Dr. Snehasish Nandy
National Institute of Technology Silchar
Intriguing Transport Driven by Generalized Quantum Geometry in Unconventional Magnets
Quantum geometry, encoded in the quantum geometric tensor, provides a unifying framework for understanding diverse transport phenomena in quantum materials. Magnetic systems with unconventional spin structures offer a particularly rich setting where momentum-dependent spin splitting and symmetry breaking give rise to novel, geometry-driven responses. In this talk, I will discuss how such effects lead to unconventional transport behaviors beyond those captured by Berry curvature alone. I will introduce a generalized notion of quantum geometry that reveals hidden spin structures in momentum space and enables new forms of current response, even in systems where conventional geometric contributions are suppressed by symmetry. These insights open pathways to experimentally observable signatures in real materials, highlighting magnets with complex order as a promising platform to probe and control generalized quantum geometry in quantum matter.

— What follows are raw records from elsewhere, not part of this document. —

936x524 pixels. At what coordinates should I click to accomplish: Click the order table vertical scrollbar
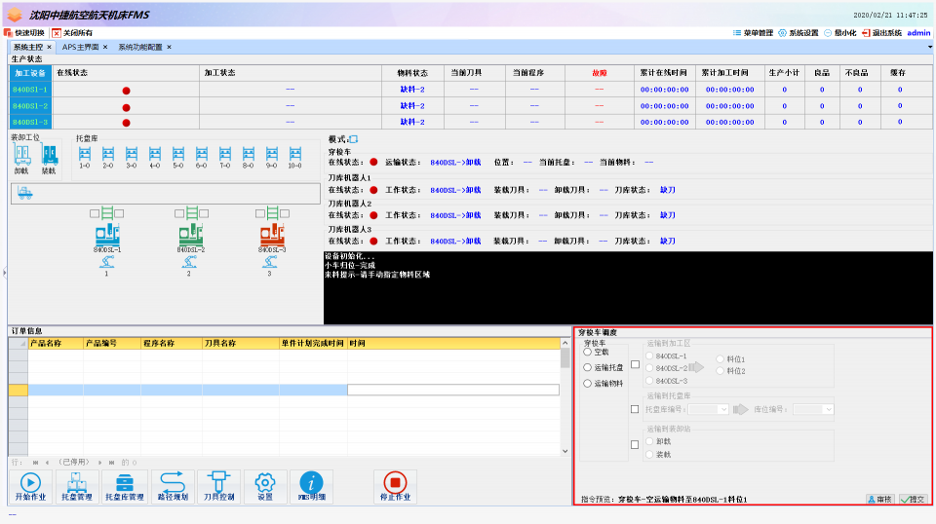coord(566,399)

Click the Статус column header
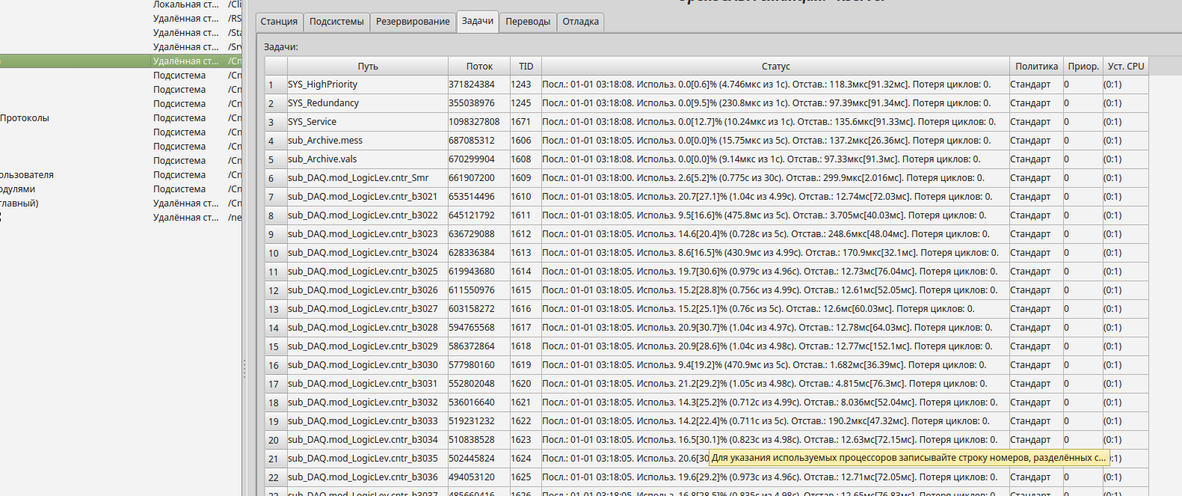click(775, 67)
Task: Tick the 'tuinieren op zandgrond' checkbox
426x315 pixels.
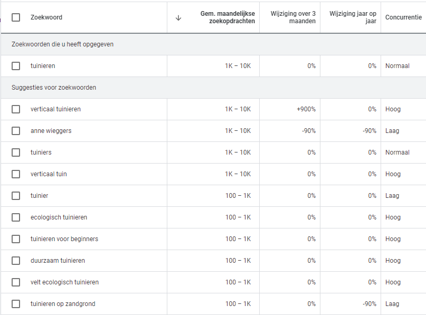Action: coord(16,304)

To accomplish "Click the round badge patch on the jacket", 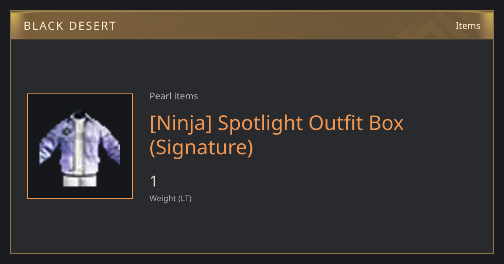I will [66, 132].
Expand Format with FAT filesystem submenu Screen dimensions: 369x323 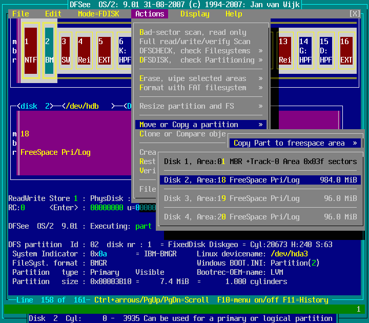point(201,88)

Dr. Anirudh Chandrasekaran
Max Planck Institute for Solid State Research, Stuttgart
Higher order Van Hove singularities in quantum materials
In this talk, I will review the recent progress in the investigation of higher order Van Hove singularities in electronic band structure, with a special focus on layered quantum materials. After reviewing the mathematical basis of higher order singularities, I will discuss their relevance to the observable properties of 2D materials and their potential consequence for the onset of ordered phases. The broader problem of flat bands in tuned quantum materials will also be dealt with briefly at the end.